Thermal-well operations come with significant additional complexity in regard to maintaining wellbore integrity and hydraulic isolation from other formations. This is because of the extreme loads that may be placed on the well casing and liners, caused by the wide set of operating temperatures and pressures the wellbores may experience. To ensure that the wellbores can fulfill their anticipated operating need safely, careful design of the casing, liners, connections, and cement during the project-development phase is an absolute requirement.

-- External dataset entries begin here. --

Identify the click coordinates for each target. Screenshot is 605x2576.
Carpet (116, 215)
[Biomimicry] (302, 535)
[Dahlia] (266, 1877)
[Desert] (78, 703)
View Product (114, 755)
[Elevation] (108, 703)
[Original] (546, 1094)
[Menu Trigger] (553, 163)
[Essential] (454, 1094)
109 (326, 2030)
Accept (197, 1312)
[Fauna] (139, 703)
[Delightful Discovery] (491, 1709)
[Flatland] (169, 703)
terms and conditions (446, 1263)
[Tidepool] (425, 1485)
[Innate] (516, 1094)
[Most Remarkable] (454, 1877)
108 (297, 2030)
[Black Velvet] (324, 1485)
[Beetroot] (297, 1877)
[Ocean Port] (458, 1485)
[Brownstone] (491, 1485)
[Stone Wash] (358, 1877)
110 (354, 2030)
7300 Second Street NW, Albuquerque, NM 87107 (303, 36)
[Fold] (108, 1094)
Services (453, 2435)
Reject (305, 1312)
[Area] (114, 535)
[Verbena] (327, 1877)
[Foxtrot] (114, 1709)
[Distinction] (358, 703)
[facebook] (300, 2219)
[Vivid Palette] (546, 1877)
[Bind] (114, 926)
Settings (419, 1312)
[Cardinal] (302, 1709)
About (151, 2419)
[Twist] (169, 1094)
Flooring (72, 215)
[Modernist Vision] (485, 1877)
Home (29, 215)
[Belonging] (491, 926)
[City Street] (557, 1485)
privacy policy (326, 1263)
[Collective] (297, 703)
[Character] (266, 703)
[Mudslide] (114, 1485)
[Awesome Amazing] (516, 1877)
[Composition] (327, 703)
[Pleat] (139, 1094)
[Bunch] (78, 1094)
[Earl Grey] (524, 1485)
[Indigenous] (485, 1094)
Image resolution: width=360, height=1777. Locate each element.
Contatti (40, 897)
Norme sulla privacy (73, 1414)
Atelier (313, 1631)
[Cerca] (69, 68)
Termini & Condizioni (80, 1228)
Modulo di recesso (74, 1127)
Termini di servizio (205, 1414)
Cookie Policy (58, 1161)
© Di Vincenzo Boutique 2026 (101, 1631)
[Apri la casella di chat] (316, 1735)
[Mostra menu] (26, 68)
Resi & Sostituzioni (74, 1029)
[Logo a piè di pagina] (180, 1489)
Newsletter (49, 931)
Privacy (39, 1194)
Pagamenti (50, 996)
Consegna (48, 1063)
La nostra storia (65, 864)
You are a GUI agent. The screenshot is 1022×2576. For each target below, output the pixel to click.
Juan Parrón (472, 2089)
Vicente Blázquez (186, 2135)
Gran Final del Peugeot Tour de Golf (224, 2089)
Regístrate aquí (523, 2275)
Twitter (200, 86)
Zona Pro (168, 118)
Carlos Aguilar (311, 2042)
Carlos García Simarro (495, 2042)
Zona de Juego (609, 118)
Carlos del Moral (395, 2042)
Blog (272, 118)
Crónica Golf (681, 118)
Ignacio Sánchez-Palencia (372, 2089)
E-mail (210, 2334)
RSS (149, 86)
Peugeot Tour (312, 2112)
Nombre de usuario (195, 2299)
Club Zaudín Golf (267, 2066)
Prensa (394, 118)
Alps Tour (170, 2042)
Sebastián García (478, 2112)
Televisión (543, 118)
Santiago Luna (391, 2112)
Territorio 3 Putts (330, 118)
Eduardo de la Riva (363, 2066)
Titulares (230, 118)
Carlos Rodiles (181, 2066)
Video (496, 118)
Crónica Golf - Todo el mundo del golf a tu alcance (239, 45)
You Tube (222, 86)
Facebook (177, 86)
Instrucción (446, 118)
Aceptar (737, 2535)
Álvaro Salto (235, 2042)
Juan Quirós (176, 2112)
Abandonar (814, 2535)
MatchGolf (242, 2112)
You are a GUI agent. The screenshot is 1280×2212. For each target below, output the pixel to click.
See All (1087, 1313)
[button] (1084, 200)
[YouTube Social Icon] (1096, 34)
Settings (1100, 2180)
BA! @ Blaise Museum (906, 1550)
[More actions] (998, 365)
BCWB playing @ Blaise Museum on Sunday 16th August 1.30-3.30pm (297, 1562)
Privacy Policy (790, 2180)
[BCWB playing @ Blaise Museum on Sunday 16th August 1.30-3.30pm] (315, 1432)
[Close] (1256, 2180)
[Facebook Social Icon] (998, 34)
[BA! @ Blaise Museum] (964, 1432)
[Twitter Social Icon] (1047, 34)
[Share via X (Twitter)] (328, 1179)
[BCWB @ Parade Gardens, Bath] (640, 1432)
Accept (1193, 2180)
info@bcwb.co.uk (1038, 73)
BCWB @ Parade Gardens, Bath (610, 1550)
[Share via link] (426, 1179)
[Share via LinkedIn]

Wells designed for heavy-oil thermal-recovery projects will be exposed to a potentially wide range of operating temperatures. These can exceed 340°C for the deepest heavy-oil-bearing formations and can be as low as 5°C during well workovers. Such a range of operating conditions will cause the casing to yield under compressive conditions, and most likely under tensile conditions also, as it undergoes thermal cycling from the heating and cooling requirements of well operations. A thermal cycle is defined here as the confined casing material being heated to the point that it yields and plastically deforms under a compressive load, followed at some later time by sufficient cooling to force it to yield and plastically deform under a tensile load. This is an operating requirement for which casing and liners are not normally designed in conventional applications but is frequently unavoidable in thermal operations. As a result, consideration of material properties of the tubulars requires a much deeper understanding of the chemistry, manufacturing, and heat-treating processes in order to select the optimal material. Similarly, casing connections play a key role in well integrity, based on their ability to withstand stress cycles in the casing or liner string.
Casing-cement composition and placement procedures are also key design parameters because thermal cycling of the casing will expose the cement to very large stresses across the metal/cement bond and potentially can alter the cement properties themselves.
In turn, the operating practices applied to wellbores and the operating envelopes used to determine safe limits become keys to long-term integrity and safety.